Source material START

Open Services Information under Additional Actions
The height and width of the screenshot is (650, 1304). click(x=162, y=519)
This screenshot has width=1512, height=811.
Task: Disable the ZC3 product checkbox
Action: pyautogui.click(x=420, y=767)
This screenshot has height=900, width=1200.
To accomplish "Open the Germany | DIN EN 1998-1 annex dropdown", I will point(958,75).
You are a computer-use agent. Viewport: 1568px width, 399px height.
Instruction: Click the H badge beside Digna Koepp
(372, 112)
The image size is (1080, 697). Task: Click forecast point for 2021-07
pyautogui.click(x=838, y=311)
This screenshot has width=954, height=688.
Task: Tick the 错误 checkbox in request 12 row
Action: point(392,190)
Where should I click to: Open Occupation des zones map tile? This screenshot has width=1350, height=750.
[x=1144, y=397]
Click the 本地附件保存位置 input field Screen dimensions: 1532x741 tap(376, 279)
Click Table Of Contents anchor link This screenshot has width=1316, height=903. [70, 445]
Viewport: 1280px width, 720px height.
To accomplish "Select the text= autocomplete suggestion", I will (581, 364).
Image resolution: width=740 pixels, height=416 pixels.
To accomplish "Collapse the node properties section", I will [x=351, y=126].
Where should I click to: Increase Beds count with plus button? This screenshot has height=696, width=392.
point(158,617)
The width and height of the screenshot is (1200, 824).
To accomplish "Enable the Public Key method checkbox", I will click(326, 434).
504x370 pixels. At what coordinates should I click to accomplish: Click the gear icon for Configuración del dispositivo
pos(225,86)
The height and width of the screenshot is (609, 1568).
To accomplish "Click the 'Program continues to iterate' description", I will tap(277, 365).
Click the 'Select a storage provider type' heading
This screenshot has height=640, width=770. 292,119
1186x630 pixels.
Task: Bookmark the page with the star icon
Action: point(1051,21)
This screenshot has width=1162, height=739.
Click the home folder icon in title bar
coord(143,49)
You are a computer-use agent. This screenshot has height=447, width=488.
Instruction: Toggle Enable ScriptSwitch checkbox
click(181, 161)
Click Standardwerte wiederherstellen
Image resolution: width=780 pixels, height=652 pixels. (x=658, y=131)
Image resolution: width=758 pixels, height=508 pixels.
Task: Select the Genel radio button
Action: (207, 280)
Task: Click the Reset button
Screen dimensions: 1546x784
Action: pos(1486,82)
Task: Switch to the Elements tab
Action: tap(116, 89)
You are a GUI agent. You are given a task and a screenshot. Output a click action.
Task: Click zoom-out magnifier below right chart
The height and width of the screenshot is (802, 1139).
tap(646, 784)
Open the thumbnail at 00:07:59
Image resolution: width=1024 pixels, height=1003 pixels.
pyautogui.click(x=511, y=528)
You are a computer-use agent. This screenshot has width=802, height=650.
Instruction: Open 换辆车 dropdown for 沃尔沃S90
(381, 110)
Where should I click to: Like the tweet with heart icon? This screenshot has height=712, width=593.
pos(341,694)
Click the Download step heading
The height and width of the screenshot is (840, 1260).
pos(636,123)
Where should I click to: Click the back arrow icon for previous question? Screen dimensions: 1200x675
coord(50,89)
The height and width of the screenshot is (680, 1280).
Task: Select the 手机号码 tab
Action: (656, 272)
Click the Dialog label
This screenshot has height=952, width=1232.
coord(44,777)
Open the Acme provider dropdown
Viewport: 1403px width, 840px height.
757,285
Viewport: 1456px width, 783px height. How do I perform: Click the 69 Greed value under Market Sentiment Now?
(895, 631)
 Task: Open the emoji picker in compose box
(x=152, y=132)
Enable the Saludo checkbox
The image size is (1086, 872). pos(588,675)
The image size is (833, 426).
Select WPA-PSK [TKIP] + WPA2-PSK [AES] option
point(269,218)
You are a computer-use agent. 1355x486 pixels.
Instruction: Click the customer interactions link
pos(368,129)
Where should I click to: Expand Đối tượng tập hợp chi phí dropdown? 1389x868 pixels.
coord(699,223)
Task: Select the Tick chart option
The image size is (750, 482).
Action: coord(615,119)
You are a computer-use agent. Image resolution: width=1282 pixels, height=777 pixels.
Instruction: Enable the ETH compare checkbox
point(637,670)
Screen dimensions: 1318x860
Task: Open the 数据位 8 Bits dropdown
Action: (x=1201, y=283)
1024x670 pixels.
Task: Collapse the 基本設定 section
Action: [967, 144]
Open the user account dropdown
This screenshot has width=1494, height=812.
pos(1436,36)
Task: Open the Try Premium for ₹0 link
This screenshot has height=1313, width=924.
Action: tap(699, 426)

Source material END

**Problem to work on:** Your answer should be the lines above, from the line containing "This screenshot has height=900, width=1200." up to and including the line containing "Click the 本地附件保存位置", reproduced exactly and with nothing else.

**Solution:**
This screenshot has height=900, width=1200.
To accomplish "Open the Germany | DIN EN 1998-1 annex dropdown", I will point(958,75).
You are a computer-use agent. Viewport: 1568px width, 399px height.
Instruction: Click the H badge beside Digna Koepp
(372, 112)
The image size is (1080, 697). Task: Click forecast point for 2021-07
pyautogui.click(x=838, y=311)
This screenshot has width=954, height=688.
Task: Tick the 错误 checkbox in request 12 row
Action: point(392,190)
Where should I click to: Open Occupation des zones map tile? This screenshot has width=1350, height=750.
[x=1144, y=397]
Click the 本地附件保存位置 input field Screen dimensions: 1532x741 tap(376, 279)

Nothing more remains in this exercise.